Cristian Alarcón. Télam.-

La muerte vino como viene una mano larga y flácida que la suelta a doña Eli, justo cuando la correntada empuja, y la deja sola, en medio de la noche, mientras el ruido de la furia lo ocupa todo. La lluvia golpea en los techos, la correntada increíble se desplaza puertas y ventanas adentro de las 314 casas del barrio, hasta alcanzar el metro setenta volviéndola a sus 88 -encorvada por el reuma, sorda, ayudada por un bastón- más pequeña aún; tan silente como una muñeca que no puede evitar el naufragio. En el fondo del barrio, cerca de la calle Melián, último pasillo, su vecino Gustavo Sánchez, de 27, macizo como buen fletero que levanta muebles de lunes a viernes, hizo lo que pudo: llevó a su familia al techo de una casa un poco más allá, sacó a los tres perros que se ahogaban en el comedor, y escuchó en medio del sordo barullo del temporal, la voz clara de doña Eli, la vecina más querida de la cuadra, la mujer que preparaba las mejores empanadas árabes de Barrio Mitre. Con su amigo Maxi intentaron entrar por el frente de esa casa celeste; no pudieron abrir. Les llevó unos minutos llegar por una claraboya del techo.  La rompieron, se lanzaron. El agua, helada, salía a borbotones del inodoro. Avanzaron a tientas hasta el living. “Y ahí la encontramos flotando boca abajo. Había muerto ahogada, pobrecita la Abuela”. La llamaban Doña Eli. Se llamaba Olivera Aduviges.
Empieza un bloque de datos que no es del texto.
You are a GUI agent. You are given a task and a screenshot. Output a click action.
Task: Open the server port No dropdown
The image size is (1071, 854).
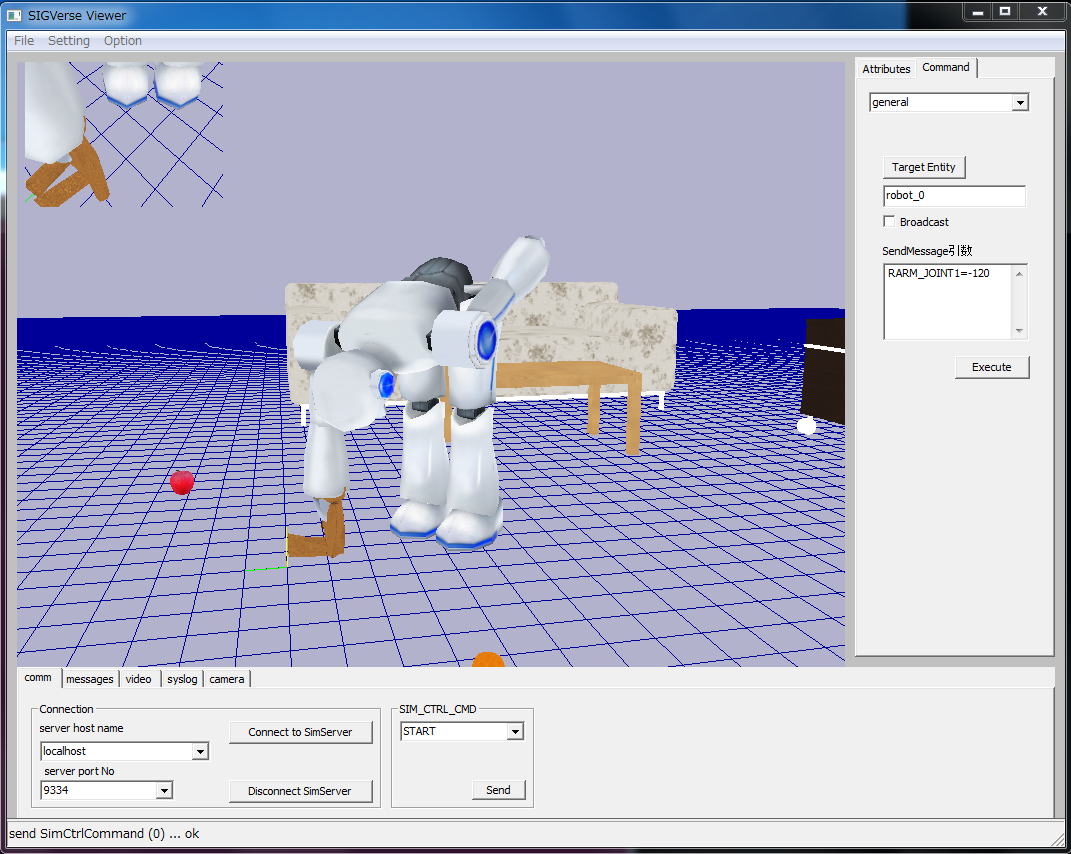(164, 791)
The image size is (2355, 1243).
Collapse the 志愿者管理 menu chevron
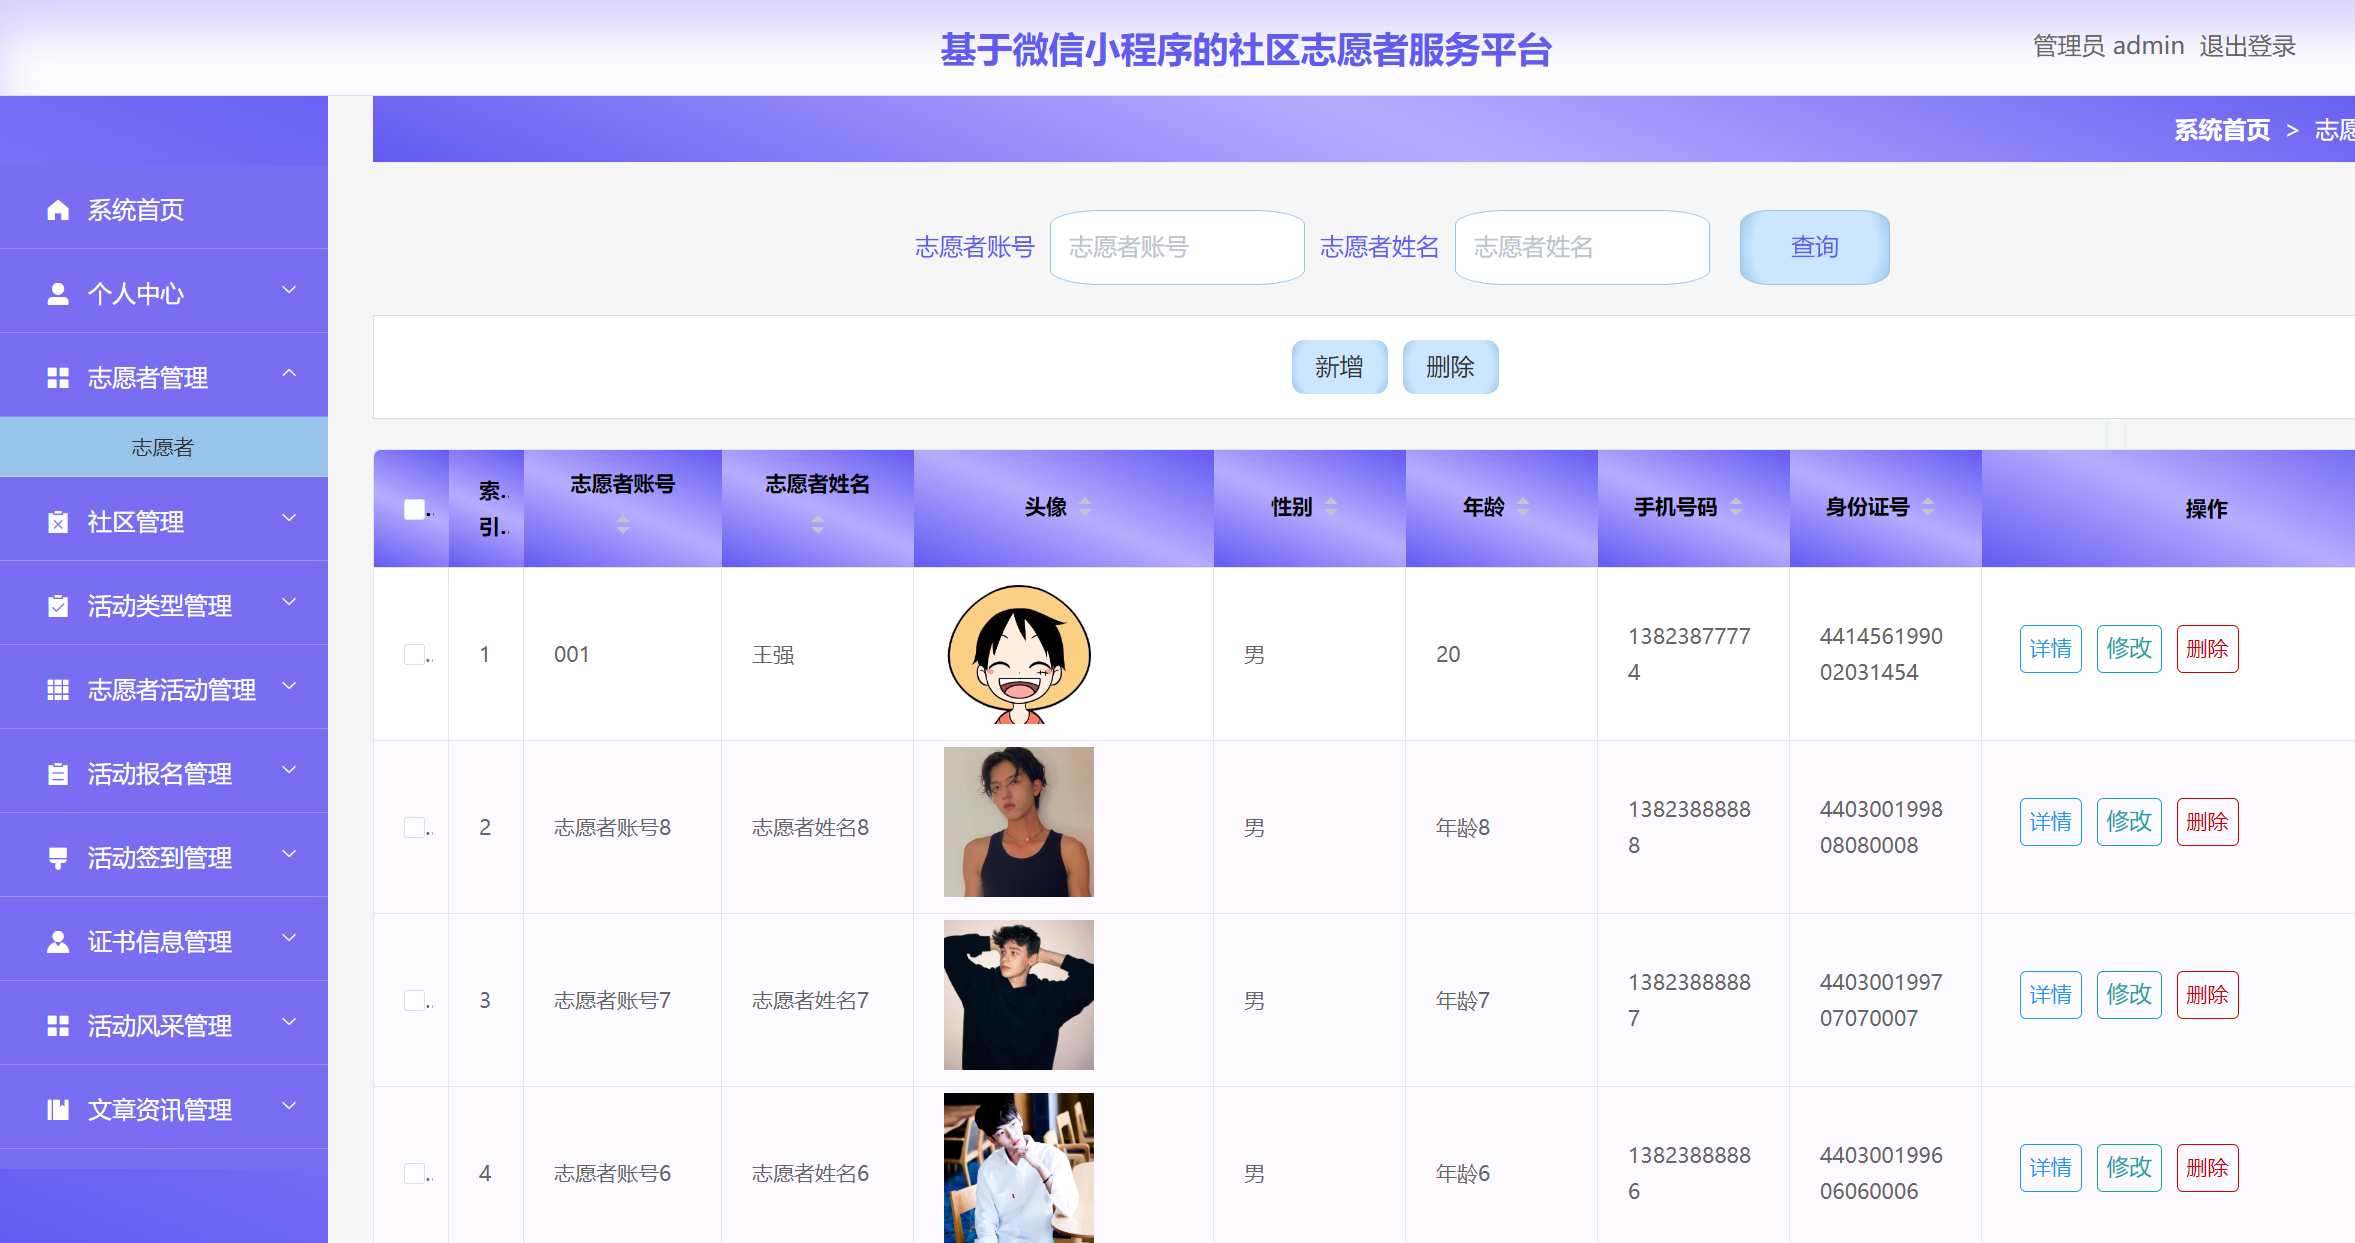coord(290,374)
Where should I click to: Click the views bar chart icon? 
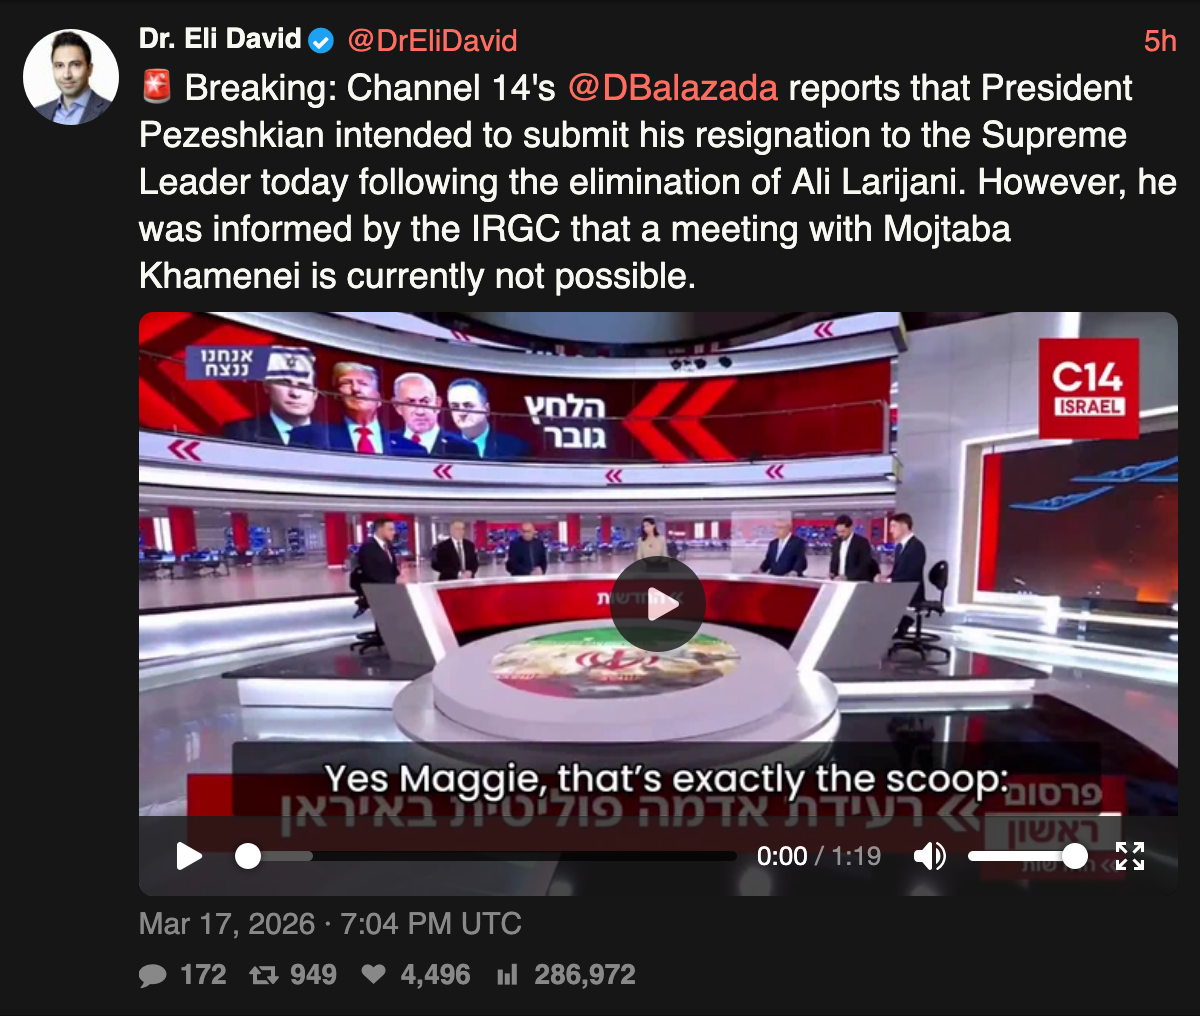click(507, 975)
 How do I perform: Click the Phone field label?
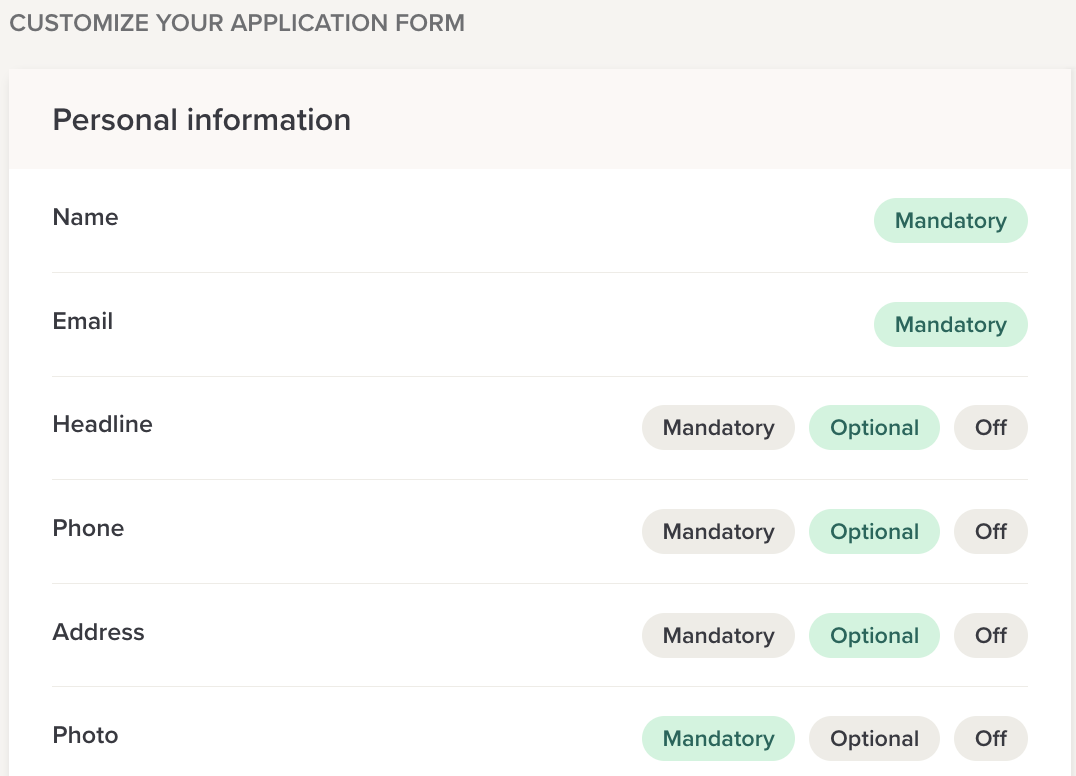click(88, 529)
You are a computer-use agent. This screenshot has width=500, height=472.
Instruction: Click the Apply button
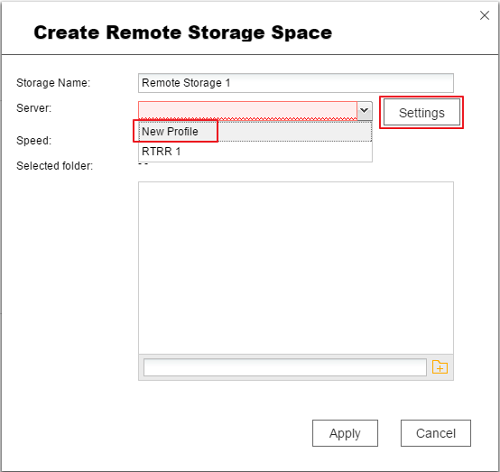pos(345,433)
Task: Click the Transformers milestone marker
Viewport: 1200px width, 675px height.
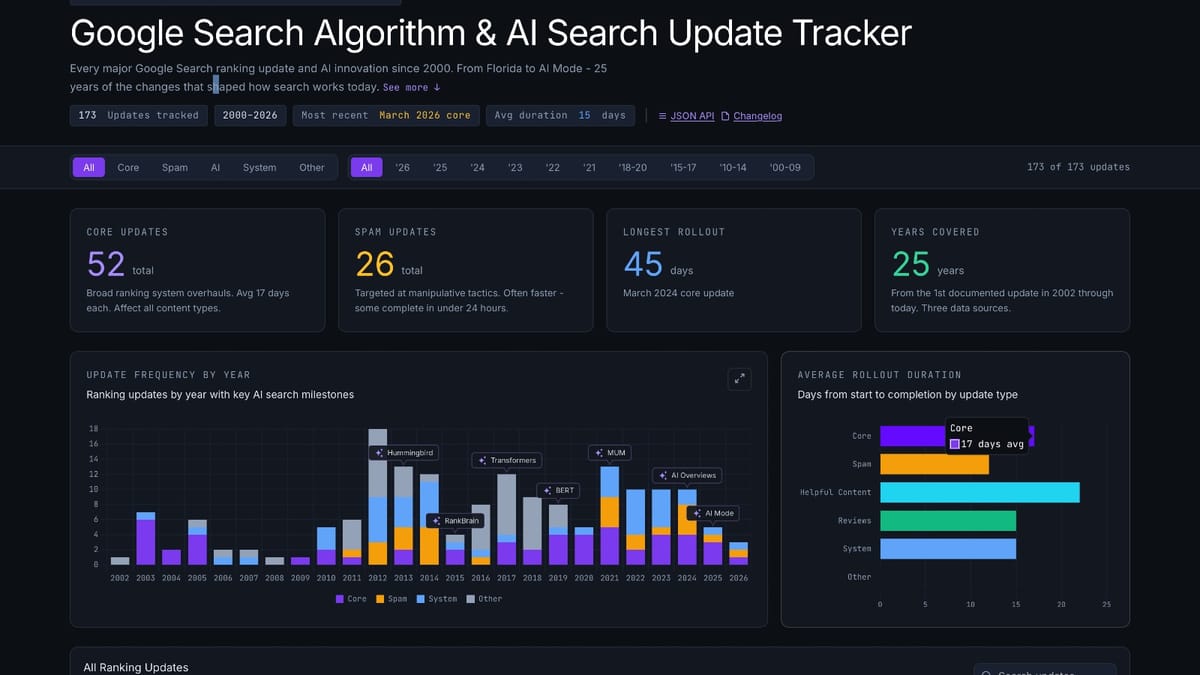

En el barrio Mitre casi nadie dormía la noche del temporal. O miraban tele, o conversaban, mientras la lluvia pertinaz caía despacio. Le tenían miedo a lo que se anunciaba con esa persistencia. Las familias numerosas que viven en las casas levantadas en 1958 -ahora hijos y nietos de los fundadores- miraban por la ventana si el agua se acumulaba o corría. La pispeaban, desconfiados, con las compuertas que ellos mismos han fabricado para frenar la corriente cuando la lluvia se pone intensa, listas para ser usadas en cada entrada. Es así desde 2009 cuando se inauguró el edificio de 11 mil metros cuadrados de la empresa IRSA, el Shopping DOT, donde muchos de los vecinos trabajan. No es que antes no hayan conocido el agua, porque el barrio siempre ha estado en la zona más baja de los alrededores del Arrroyo Medrano, pero cada vecino sabe que las inundaciones se pusieron fuleras después del DOT. Ellos mismos, muchos albañiles experimentados, vieron las obras de desagüe que hicieron entonces en la calle Arias, la que divide el barrio del parque de enfrente y del gran edificio. Gustavo Sánchez estaba con sus hermanas y un cuñado jugando a las cartas. A eso de las tres de la mañana arreció la tormenta, con goterones veloces, y el nivel del agua subió en pocos minutos.  Por Correa, el fondo del barrio, desde la calle Ruíz Huidobro, bajaba lo que Gustavo llama “un tsunami negro”. “No sabés lo que era esa correntada, loco. Arrastraba basura, autos, gente, todo”. Gustavo volvió a su casa, puso la compuerta; todavía lograba frenar la entrada del agua. A los dos minutos “otra ola enorme bajó desde el DOT”, y entonces la compuerta dejó de servir: el agua pasó la altura de la contención, de casi un metro cincuenta. Y se cortó la luz. En la oscuridad el agua pareció envalentonarse: entró por las ventanas, que cedieron ante la fuerza de la corriente. Gustavo entendió en pocos segundos que lo perdían todo, que no había nada que salvar más que el pellejo, y subieron al techo, ayudaron a una familia vecina con un bebé. En esas estaban cuando se oyó la voz de Doña Eli. Su pedido de ayuda.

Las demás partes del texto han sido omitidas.